Start the Docker container:

docker run --gpus all -d -p 8000:8000 kokoro-fastapi

Using the API interface

Access the API documentation:
Open your browser and visit http://localhost:8000/docs to view the API documentation and test the interface.

Sends a text-to-speech request:
Use a POST request to send a message to the/generateinterface sends text data, for example:

curl -X POST "http://localhost:8000/generate" -H "accept: application/json" -H "Content-Type: application/json" -d '{"text": "你好，世界！"}'

Get speech output:
Upon successful request, the URL of the generated voice file will be returned and the user can download or play the file.

sample code (computing)

The project provides sample code to help developers get started quickly:

The test_openai_tts.py example shows how to make a text-to-speech request using the API.

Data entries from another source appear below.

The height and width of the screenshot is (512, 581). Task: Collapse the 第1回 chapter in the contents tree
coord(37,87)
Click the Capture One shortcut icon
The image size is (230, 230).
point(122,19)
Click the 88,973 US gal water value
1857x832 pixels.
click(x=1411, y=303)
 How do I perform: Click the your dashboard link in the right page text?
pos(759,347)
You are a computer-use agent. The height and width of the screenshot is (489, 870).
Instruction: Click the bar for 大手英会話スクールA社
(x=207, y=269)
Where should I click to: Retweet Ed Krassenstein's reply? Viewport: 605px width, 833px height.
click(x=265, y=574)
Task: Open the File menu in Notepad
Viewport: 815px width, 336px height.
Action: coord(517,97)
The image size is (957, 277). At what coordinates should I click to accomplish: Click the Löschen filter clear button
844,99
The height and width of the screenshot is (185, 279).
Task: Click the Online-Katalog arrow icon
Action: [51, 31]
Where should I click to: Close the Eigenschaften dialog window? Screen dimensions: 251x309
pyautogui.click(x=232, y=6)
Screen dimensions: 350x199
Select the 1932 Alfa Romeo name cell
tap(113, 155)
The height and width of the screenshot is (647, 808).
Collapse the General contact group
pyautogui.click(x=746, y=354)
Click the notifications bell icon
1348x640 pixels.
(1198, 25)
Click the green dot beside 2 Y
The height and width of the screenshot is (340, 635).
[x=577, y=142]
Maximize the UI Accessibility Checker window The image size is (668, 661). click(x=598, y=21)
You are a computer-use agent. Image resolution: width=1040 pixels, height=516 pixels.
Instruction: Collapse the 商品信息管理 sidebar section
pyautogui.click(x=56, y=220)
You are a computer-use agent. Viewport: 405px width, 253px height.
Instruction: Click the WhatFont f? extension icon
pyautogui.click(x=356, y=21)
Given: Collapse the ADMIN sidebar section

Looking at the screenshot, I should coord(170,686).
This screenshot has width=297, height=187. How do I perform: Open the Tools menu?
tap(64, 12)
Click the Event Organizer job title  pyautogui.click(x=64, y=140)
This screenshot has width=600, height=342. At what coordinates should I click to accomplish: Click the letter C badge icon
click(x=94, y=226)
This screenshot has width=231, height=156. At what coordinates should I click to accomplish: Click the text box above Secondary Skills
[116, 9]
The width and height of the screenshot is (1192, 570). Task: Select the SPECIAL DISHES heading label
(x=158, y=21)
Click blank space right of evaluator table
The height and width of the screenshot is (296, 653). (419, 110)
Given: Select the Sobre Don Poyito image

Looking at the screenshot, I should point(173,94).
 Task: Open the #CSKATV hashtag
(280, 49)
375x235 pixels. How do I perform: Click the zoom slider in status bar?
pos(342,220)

Detailed Operation Procedure

Ensure that the system meets hardware and software requirements, especially NVIDIA GPU and CUDA drivers.
Follow the installation procedure to install and start the Kokoro-FastAPI service.
Refer to the API documentation and sample code to send a text-to-speech request.
Obtaining speech output files and subsequent processing and use.

With the above steps, users can easily deploy and use Kokoro-FastAPI to realize efficient text-to-speech functionality and provide high-quality speech generation services for various application scenarios.